- [What to do]
Write out the items word for word, from the very first line through the line that holds "pyautogui.click(x=1160, y=35)", including both ends.

Saved entries
*** Block opens ***
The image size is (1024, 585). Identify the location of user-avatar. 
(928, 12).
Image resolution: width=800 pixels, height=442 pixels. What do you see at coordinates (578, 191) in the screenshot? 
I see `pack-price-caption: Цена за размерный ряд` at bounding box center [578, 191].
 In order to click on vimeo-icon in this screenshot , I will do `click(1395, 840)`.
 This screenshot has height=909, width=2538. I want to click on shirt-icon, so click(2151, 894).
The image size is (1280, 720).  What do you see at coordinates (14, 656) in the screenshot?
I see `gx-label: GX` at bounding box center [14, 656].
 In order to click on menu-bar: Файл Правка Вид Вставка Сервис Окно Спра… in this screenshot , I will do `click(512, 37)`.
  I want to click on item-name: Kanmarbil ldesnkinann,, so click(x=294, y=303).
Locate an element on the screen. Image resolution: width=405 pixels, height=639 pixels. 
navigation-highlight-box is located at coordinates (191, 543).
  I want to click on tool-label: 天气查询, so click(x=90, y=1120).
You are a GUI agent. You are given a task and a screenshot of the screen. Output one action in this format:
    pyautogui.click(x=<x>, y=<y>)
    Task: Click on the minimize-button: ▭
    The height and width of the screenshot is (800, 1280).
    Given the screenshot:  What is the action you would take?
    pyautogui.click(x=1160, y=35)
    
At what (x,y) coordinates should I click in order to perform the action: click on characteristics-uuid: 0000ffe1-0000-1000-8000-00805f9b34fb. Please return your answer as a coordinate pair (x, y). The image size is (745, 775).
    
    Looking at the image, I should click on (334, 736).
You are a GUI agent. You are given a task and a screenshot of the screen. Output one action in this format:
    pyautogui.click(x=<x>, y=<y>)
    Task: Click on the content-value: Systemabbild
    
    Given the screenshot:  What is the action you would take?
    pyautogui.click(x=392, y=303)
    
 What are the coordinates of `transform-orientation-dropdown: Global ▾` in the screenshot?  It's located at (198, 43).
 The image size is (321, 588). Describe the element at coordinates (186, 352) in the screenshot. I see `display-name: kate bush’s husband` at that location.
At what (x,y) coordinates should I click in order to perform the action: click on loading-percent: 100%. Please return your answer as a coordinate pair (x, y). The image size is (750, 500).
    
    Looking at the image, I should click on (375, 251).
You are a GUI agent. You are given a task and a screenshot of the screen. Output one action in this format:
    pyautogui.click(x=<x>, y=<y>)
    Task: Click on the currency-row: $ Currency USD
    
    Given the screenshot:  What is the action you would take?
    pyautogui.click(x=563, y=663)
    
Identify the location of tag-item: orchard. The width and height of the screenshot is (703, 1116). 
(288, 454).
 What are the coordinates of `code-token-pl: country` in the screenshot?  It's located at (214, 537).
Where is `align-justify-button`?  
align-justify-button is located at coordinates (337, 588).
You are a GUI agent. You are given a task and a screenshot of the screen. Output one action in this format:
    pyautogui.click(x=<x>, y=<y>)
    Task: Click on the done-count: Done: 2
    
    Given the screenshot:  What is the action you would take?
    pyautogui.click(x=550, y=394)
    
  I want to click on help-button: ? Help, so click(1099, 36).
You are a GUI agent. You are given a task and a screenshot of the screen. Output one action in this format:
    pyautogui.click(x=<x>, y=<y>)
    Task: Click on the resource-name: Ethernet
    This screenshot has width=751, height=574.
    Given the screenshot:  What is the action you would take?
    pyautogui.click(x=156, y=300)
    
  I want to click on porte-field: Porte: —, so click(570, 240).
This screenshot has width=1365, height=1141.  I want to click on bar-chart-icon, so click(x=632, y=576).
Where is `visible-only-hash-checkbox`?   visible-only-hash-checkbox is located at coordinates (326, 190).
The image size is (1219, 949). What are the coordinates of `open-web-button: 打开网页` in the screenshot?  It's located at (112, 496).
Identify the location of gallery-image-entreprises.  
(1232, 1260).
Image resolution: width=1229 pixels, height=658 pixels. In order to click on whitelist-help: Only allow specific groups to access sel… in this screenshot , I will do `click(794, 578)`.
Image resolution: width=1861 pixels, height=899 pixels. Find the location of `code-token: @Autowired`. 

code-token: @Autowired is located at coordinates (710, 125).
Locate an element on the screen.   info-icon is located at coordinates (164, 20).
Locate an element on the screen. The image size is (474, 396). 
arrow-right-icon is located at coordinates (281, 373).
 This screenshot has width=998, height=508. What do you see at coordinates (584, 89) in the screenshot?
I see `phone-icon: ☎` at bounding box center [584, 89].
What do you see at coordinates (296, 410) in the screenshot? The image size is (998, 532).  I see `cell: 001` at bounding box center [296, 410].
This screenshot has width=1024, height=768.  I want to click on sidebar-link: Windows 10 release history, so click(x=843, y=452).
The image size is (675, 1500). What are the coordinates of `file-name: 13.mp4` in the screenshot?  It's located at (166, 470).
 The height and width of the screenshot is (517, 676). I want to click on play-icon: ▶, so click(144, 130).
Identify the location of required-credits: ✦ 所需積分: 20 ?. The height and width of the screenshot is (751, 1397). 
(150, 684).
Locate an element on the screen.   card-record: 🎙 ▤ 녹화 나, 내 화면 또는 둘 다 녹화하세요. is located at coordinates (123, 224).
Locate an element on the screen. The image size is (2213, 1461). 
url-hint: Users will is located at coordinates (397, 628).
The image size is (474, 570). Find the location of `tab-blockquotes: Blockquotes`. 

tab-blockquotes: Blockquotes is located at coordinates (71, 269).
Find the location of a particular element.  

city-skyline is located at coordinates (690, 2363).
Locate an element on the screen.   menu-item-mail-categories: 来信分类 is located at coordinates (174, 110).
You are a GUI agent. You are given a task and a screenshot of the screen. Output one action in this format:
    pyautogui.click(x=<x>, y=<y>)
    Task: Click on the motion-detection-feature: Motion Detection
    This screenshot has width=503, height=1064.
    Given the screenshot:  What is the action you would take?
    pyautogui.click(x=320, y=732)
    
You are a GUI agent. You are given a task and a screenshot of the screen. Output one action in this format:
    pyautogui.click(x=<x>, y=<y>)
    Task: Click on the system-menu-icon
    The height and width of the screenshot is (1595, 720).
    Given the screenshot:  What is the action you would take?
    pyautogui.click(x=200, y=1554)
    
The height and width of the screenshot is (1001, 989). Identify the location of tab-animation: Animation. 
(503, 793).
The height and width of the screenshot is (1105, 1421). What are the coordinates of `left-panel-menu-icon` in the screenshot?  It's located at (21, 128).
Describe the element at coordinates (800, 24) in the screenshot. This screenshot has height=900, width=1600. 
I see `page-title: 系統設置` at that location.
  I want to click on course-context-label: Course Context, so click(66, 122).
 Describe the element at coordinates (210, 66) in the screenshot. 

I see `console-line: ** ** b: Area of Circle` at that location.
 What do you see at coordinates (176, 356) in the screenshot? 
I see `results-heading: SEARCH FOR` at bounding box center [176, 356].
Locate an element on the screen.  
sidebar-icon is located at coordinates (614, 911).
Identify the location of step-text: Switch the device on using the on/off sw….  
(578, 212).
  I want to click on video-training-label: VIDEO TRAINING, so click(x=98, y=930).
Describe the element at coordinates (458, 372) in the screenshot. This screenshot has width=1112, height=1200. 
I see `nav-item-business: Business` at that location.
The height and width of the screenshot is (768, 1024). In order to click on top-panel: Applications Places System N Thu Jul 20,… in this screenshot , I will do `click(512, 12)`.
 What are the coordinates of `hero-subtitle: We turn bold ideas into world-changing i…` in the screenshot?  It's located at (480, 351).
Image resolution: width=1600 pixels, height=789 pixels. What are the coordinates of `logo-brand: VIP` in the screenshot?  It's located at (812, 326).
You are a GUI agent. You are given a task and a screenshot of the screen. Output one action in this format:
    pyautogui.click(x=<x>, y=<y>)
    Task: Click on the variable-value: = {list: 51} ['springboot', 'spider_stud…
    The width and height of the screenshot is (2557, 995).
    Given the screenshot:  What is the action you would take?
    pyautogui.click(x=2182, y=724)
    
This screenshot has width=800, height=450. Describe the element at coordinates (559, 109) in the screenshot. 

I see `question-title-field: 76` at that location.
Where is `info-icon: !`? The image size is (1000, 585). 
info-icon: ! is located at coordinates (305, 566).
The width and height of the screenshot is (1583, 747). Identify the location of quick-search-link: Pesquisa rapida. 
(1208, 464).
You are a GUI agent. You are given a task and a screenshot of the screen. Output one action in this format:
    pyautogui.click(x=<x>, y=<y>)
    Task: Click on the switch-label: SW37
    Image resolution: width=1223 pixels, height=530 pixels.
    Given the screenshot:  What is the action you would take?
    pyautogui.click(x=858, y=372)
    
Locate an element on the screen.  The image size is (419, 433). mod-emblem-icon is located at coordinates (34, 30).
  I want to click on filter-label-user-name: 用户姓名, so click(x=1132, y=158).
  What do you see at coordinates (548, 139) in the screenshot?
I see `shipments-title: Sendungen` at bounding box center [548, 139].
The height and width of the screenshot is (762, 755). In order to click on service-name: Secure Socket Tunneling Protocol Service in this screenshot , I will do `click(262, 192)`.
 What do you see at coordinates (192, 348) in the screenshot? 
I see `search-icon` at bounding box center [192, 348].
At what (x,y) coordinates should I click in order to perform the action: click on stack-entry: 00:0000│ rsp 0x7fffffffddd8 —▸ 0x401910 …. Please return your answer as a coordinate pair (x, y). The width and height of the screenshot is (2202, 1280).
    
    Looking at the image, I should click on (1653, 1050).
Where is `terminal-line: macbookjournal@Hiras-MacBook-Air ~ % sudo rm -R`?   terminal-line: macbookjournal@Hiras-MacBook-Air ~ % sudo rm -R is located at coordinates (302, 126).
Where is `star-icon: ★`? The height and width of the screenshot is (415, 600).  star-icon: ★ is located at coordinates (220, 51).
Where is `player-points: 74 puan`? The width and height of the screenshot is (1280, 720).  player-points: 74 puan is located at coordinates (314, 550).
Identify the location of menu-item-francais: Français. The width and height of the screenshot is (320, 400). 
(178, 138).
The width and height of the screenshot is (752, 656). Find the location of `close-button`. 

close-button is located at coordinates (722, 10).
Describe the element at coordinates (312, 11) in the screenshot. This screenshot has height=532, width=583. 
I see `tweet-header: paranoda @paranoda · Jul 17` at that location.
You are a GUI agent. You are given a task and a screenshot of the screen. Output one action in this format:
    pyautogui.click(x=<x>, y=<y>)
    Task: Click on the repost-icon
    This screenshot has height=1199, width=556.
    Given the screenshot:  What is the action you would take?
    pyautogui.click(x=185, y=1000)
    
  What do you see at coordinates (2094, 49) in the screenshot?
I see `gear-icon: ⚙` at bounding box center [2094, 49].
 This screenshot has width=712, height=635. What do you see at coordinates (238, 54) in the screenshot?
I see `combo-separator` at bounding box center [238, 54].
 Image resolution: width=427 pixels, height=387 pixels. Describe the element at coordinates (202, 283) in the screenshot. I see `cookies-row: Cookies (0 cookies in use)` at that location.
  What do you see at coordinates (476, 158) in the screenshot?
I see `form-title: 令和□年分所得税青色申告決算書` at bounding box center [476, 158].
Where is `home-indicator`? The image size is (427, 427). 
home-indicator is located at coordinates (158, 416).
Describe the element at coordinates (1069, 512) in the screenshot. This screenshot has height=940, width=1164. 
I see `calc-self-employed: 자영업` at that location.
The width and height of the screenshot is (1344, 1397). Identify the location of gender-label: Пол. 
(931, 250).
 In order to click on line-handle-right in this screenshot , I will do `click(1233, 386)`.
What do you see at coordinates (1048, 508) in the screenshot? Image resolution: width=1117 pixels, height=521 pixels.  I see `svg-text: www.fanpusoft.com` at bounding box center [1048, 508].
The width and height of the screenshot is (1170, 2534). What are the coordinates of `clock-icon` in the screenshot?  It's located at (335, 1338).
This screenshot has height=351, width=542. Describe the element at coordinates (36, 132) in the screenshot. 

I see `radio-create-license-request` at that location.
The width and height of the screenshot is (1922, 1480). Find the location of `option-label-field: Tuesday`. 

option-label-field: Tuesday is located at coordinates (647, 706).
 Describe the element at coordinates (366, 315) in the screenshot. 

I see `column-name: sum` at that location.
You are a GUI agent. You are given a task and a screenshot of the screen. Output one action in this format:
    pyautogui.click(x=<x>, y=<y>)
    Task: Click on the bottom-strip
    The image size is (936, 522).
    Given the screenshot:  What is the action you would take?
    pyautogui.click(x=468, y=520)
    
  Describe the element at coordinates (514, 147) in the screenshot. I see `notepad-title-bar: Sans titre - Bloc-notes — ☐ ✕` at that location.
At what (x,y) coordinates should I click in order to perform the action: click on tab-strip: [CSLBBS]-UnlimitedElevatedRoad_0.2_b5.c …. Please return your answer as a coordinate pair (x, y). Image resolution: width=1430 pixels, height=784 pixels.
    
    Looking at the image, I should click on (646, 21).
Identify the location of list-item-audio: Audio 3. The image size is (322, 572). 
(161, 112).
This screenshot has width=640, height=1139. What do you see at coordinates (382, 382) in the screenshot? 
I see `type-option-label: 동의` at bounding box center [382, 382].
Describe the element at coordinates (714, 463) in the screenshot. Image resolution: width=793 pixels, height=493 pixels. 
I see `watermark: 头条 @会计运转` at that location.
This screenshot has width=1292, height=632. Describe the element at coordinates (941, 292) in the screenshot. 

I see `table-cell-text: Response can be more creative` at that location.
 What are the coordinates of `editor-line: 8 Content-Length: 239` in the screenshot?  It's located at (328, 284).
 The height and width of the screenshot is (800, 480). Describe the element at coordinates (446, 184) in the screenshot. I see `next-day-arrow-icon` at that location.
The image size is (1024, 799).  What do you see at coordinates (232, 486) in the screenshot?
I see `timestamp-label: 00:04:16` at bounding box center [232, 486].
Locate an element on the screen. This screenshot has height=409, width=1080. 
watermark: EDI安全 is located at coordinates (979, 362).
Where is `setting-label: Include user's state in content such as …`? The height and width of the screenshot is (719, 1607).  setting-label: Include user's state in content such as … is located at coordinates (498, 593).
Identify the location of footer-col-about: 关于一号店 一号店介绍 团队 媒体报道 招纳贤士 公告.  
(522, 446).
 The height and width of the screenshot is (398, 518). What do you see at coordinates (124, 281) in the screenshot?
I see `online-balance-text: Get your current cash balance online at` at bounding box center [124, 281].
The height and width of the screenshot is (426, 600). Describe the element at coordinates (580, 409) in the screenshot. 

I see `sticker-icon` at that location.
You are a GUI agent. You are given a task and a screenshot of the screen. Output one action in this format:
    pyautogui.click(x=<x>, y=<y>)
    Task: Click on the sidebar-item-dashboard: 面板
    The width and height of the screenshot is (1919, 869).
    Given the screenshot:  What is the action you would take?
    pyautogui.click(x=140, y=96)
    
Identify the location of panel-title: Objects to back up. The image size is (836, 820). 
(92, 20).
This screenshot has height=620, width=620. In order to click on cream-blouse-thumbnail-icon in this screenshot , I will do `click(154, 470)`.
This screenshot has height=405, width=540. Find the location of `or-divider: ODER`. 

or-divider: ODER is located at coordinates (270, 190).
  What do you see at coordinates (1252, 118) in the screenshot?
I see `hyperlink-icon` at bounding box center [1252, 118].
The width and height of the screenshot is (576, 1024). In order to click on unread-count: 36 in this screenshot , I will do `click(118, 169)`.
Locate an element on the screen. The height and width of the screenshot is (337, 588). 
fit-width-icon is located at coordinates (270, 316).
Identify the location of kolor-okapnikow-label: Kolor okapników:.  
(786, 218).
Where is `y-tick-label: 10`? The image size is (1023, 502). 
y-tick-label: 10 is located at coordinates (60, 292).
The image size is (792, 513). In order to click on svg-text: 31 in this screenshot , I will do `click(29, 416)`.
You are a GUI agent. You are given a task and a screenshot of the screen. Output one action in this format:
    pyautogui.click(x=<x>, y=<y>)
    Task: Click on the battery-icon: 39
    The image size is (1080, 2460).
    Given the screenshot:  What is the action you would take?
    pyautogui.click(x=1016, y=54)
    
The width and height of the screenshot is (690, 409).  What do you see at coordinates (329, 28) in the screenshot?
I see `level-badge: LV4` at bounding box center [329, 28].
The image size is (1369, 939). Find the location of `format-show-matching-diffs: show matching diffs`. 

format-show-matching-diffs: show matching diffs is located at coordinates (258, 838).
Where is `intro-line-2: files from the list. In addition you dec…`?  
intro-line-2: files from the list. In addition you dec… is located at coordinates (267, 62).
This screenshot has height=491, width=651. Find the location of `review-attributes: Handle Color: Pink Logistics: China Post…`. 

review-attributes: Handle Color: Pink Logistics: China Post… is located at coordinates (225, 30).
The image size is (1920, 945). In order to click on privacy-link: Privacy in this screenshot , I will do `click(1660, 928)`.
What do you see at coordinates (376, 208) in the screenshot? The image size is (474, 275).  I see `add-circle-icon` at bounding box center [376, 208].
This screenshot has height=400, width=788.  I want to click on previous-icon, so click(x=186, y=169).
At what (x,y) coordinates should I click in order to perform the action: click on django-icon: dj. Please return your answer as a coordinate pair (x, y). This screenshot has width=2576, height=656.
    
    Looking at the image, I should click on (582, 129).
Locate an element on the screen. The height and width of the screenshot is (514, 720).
*** Block closes ***
- [Exercise response]
The image size is (1024, 585). Identify the location of user-avatar. 
(928, 12).
Image resolution: width=800 pixels, height=442 pixels. What do you see at coordinates (578, 191) in the screenshot? 
I see `pack-price-caption: Цена за размерный ряд` at bounding box center [578, 191].
 In order to click on vimeo-icon in this screenshot , I will do `click(1395, 840)`.
 This screenshot has height=909, width=2538. I want to click on shirt-icon, so click(2151, 894).
The image size is (1280, 720).  What do you see at coordinates (14, 656) in the screenshot?
I see `gx-label: GX` at bounding box center [14, 656].
 In order to click on menu-bar: Файл Правка Вид Вставка Сервис Окно Спра… in this screenshot , I will do `click(512, 37)`.
  I want to click on item-name: Kanmarbil ldesnkinann,, so click(x=294, y=303).
Locate an element on the screen. Image resolution: width=405 pixels, height=639 pixels. 
navigation-highlight-box is located at coordinates (191, 543).
  I want to click on tool-label: 天气查询, so click(x=90, y=1120).
You are a GUI agent. You are given a task and a screenshot of the screen. Output one action in this format:
    pyautogui.click(x=<x>, y=<y>)
    Task: Click on the minimize-button: ▭
    The height and width of the screenshot is (800, 1280).
    Given the screenshot:  What is the action you would take?
    pyautogui.click(x=1160, y=35)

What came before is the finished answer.